ただ、気配を隠して音を立てずに動いているかのようだ。
今のセドリックが感じ取れたのは、自分に向けられたピリピリとした殺気でとても素人が出せるものでない。同業者なのだろう。
セドリックの様子に気がついたアルバンは穏やかな笑みを浮かべる
「ですので、シャール様がセドリック様をお雇いになることに何の問題もございません」
「そーゆーこと。ね、それより依頼者教えてよ」
女性は唇を舐めて愉快そうな笑みを浮かべるが、アルバンにすでに交渉は終えていると言われて落胆していた。

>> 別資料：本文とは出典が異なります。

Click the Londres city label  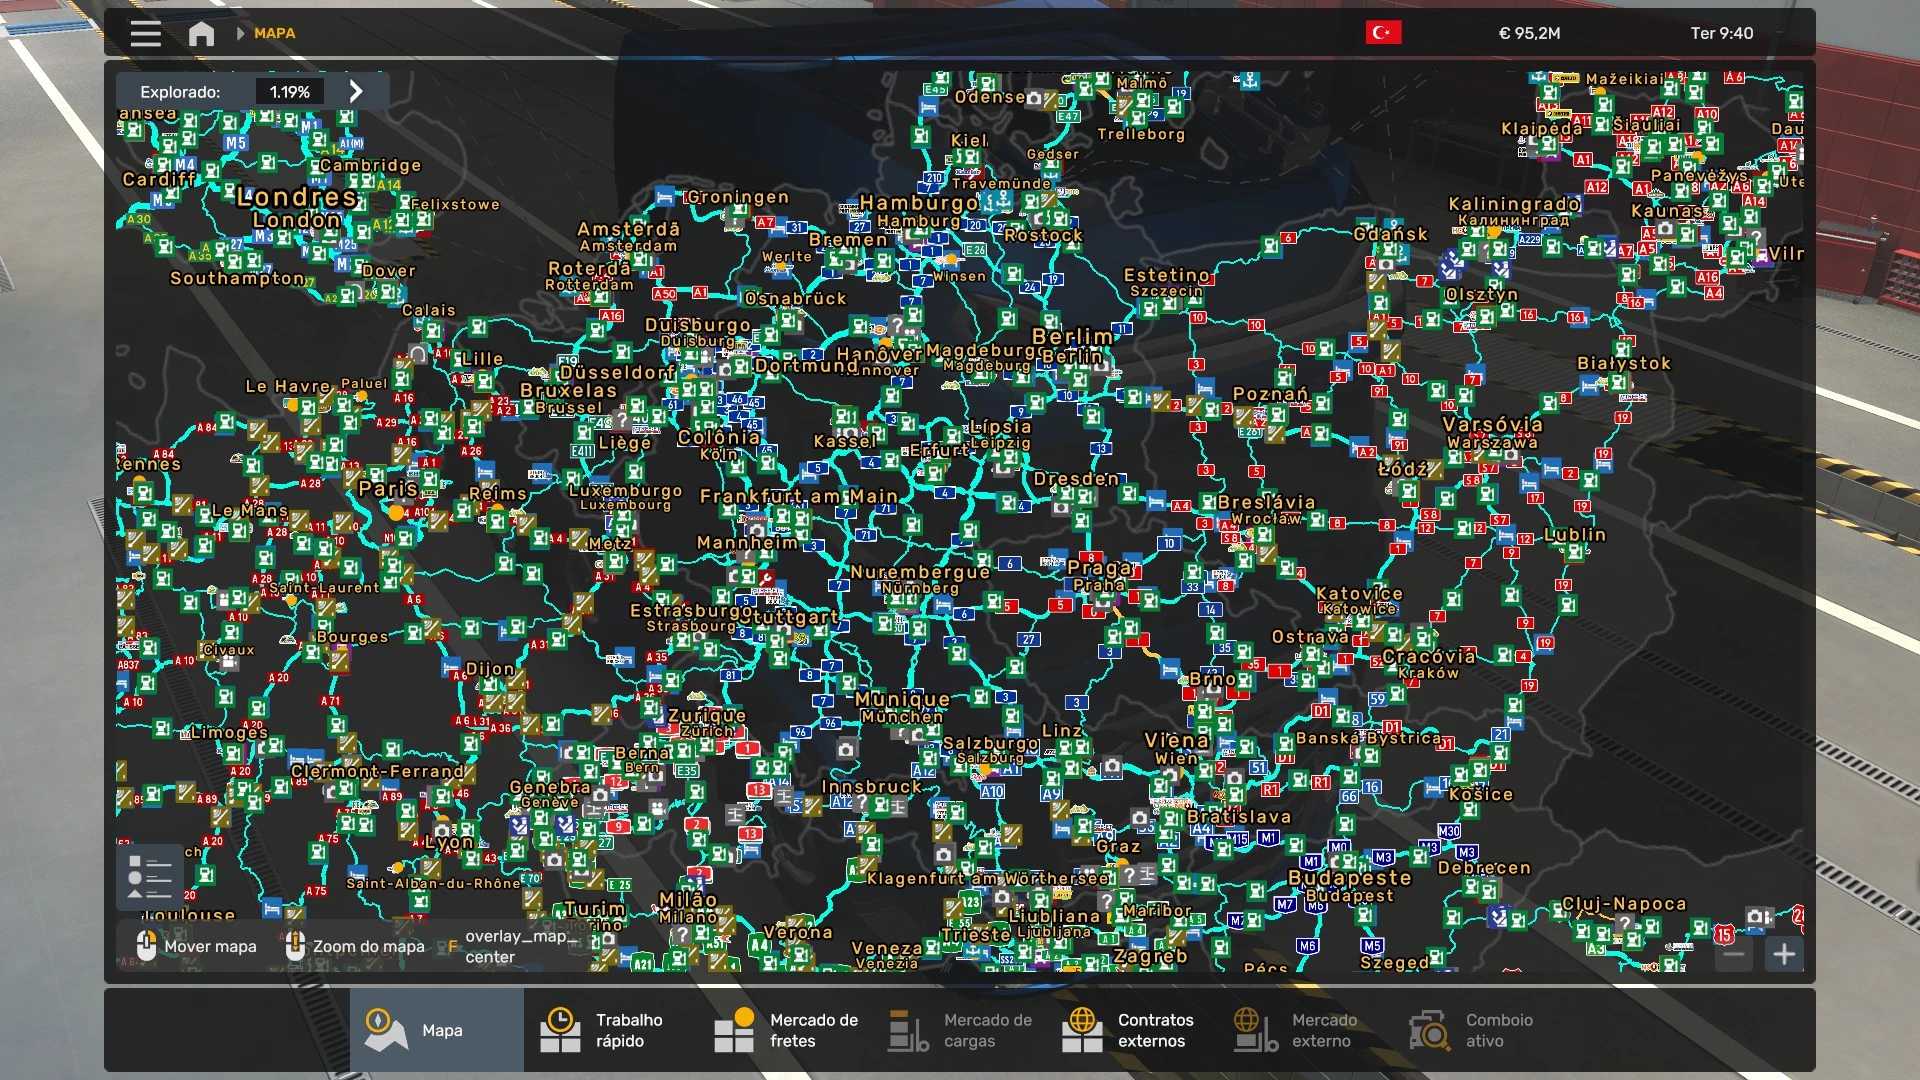(x=297, y=197)
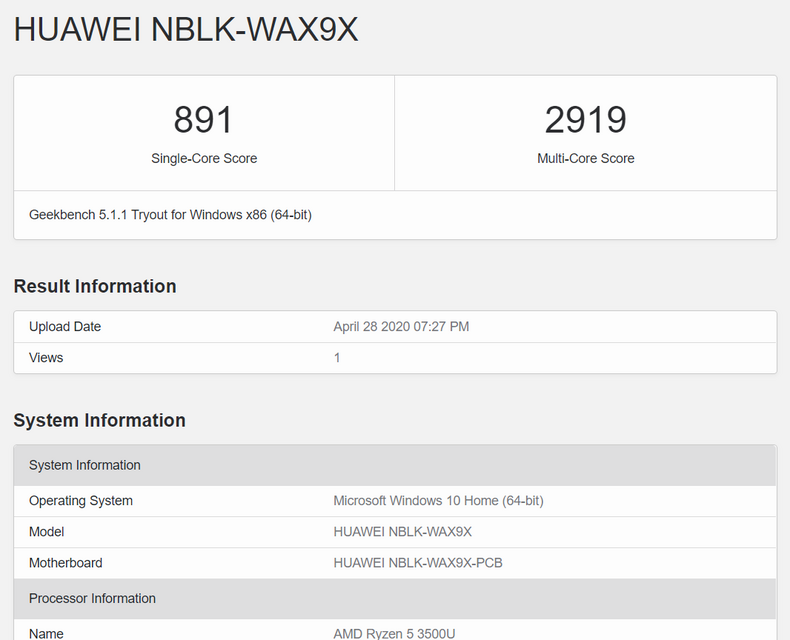
Task: Click the large System Information section heading
Action: click(x=99, y=420)
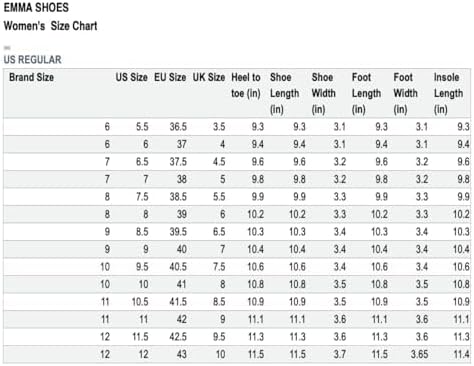
Task: Select the Brand Size column header
Action: pos(31,77)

負けたからには従うしかないのだが、依頼者とのいざこざの心配はなさそうだ。
それからセドリックは無事にクレヴァン家の使用人として働くことになるのだが、先住たちは手練ればかりで苦労の日々が続き、やっと新入りが入ってきても、彼女はちょっと気の強いだけの普通の女の子のため立場は大してかわることはなかった。
シャールの父というか、クレヴァン家はこうやって使用人を増やしてきました。